The government expects headline inflation at 5.5% by the middle of next year, 3.5% by the end of 2023 and 2.75% by the middle of 2024, back inside the RBA’s 2% to 3% target range.

“Inflation will unwind again, but not in an instant,” Mr. Chalmers said.

It is expected that real gross domestic product grew by 3.75% in 2021-2022, instead of the 4.25% estimated in May. GDP growth in 2022-2023 is expected to slow to 3.0%, he added.

“A key part of this weaker growth outlook is due to weaker consumption, reflecting higher inflation and higher interest rates,” Mr. Chalmers said.

“While some households have built up savings buffers, others are under much more pressure,” he added.

The new inflation forecasts follow data on Wednesday showing that consumer prices rose 6.1% in the second quarter from a year earlier.

The Reserve Bank of Australia’s governor, Philip Lowe, said earlier this month that interest rates will need to keep rising, estimating a neutral level for the official cash rate at 2.50%. That compares with the current 1.35%.

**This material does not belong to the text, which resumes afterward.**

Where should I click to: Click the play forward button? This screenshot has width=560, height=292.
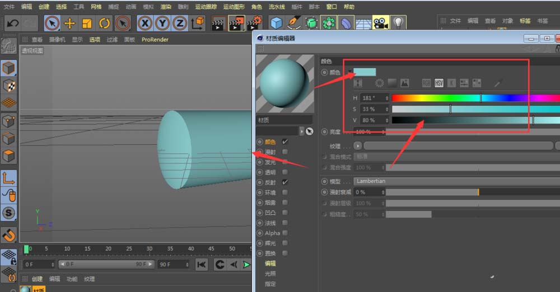click(x=246, y=265)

Money-market traders expect the cash rate will rise well beyond 3.0% by early 2023 as the RBA moves swiftly to get inflation back under control.

The US Federal Reserve raised interest rates by a further 75 basis points overnight to beat back the country’s highest inflation rate since the early 1980s.

The RBA is expected to raise interest rates by at least 50 basis points at its next policy meeting on Tuesday.

Mr. Chalmers said the government will update its fiscal forecasts in October, when it will deliver the 2022-2023 budget.